Comisiones Obreras de Madrid | 24 julio 2024.

El balance 2022 de las cuentas del SERMAS refleja  un ‘desvío’ de fondos de 2.513 millones de euros no previstos

                     

    22/05/2023.
    El balance 2022 de las cuentas del SERMAS refleja  un ‘desvío’ de fondos de 2.513 millones de euros no previstos

    El balance 2022 de las cuentas del SERMAS refleja  un ‘desvío’ de fondos de 2.513 millones de euros no previstos

    El Consejo de Administración del Servicio Madrileño de Salud (SERMAS) -el último de esta legislatura- aprobó la pasada semana las Cuentas Anuales correspondientes al ejercicio 2022, con el voto en contra de CCOO Sanidad Madrid. El balance presentado por el Gobierno de Isabel Díaz Ayuso presenta un ‘desvío’ de fondos de 2.513 millones de euros no previstos. Con respecto al 2021 se incrementa en un 82 % el dinero que ha ido a parar a los conciertos privados, o lo que es lo mismo a pagar servicios sanitarios de la sanidad pública derivados a la sanidad privada. 

    El desvío de las cuentas que presentó el Ejecutivo de Isabel Díaz Ayuso se explica -según los resultados que presenta el propio Gobierno de la Comunidad de Madrid- por un incremento muy notable de los gastos en conciertos hospitalarios (+695,1M€, un 55,9% más que en 2021), hasta alcanzar los 1.938 millones de euros. Además, en el histórico se observa que, desde el año 2019, este gasto casi se ha duplicado (+94,1%). De esta forma, prácticamente una quinta parte del presupuesto total actual se destina a privatización de servicios.

    En la reunión del Consejo de Administración celebrada en noviembre de 2021, durante la “Presentación de la propuesta de anteproyecto de presupuesto para el ejercicio 2022 del Servicio Madrileño de Salud”, CCOO reclamó explicaciones sobre las cuentas, a su juicio, poco claras y ajustadas al gasto que se estima necesario. El Gobierno regional destinaba a todo el gasto sanitario de la Comunidad de Madrid un total de 8.783 millones y al SERMAS la cantidad de 8.542 millones de euros. Las cantidades previstas estaban en 1.022 millones menos del gasto real que se produjo en el año 2019. 

    Las cuentas no cuadran

    Las cuentas del Gobierno regional no cuadran, en lo que se refiere a Sanidad. Y continúan manteniendo la misma senda, ya que, en 2022, el gasto total ascendió a 11.055 millones de euros, que con las facturas pendientes de pagar del año 2021 se han disparado hasta 11.439,7 millones de euros.

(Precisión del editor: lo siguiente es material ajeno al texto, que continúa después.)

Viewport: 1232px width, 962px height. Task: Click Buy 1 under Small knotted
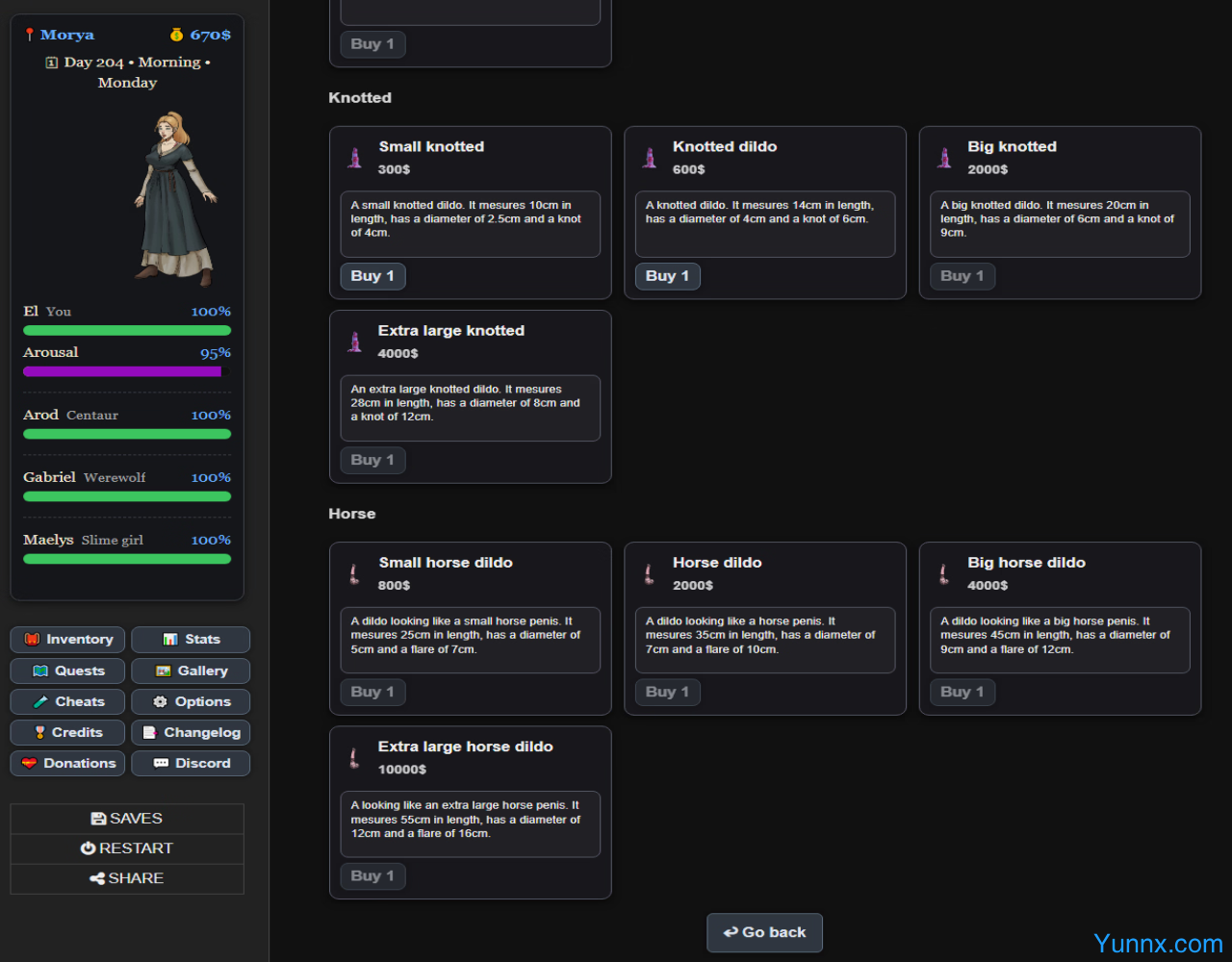pyautogui.click(x=372, y=276)
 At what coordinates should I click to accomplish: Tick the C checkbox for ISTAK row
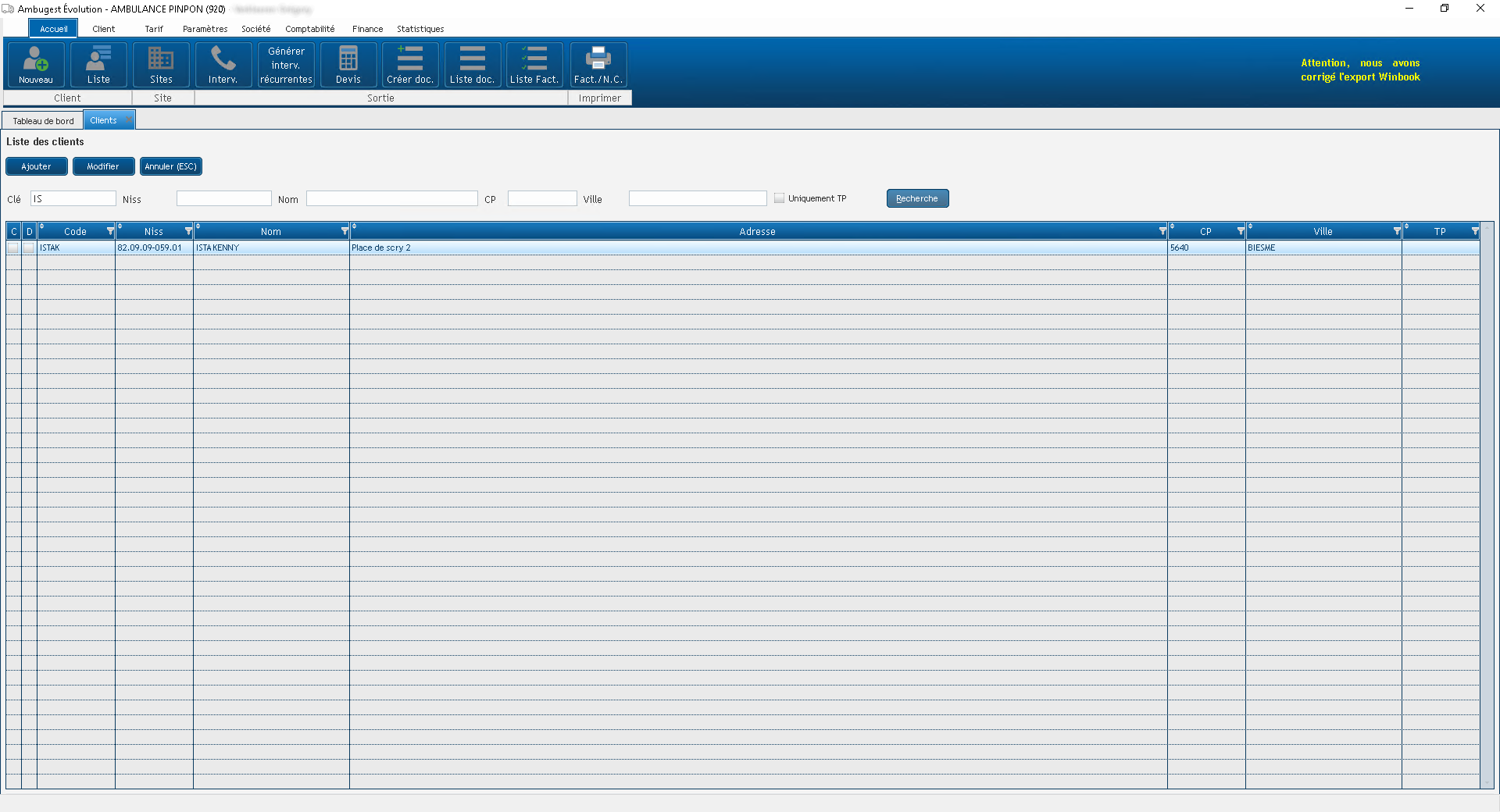(13, 248)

    La Cámara de Cuentas ya ha hecho varias advertencias al Gobierno Regional por esta falta de rigor en la contabilidad de las cuentas públicas. El SERMAS ha ido reconociendo en los últimos años la existencia de diferencias entre los gastos reconocidos por conciertos y convenios hospitalarios y los gastos reales, admitiendo de facto que los mismos eran más elevados de lo que se estaban contabilizando.

    Y lo que es más grave, a juicio de CCOO, y tiene más impacto para la atención sanitaria de la ciudadanía, es que mientras se disparan las transferencias de dinero hacia la sanidad privada, existe una reducción en el resto del gasto corriente en bienes y servicios (donde se encuentran los distintos suministros) de unos -75,9 millones de euros (-2,9%). También se constata un incremento muy moderado de los gastos de personal (1,4%) que contrasta con lo sucedido en el ejercicio anterior durante la pandemia. Al igual que el año 2021, la memoria no facilita ningún tipo de desglose sobre la composición del gasto de personal (variación de plantilla, estructura, incrementos salariales…). 

    La realidad, en cualquier caso, es que la plantilla en marzo de 2023 (78.498 personas) es notablemente inferior a la que había en marzo de 2022 (82.445 personas), también menor que la de marzo de 2021 (83.401 profesionales) e incluso en marzo de 2020 (80.796 profesionales). Estos hechos y datos contrastan con la necesidad de profesionales en la Comunidad de Madrid, y con las enormes listas de espera, y demoras en Atención Primaria o la no devolución de derechos arrebatados a las plantillas como la jornada de 35 horas. Además, el Gobierno del PP dejó de invertir un 20% en infraestructuras sanitarias (63 millones de euros) mientras mantiene camas cerradas en plantas, alas y torres de hospitales, otros en penosa situación, y centros de salud que se caen.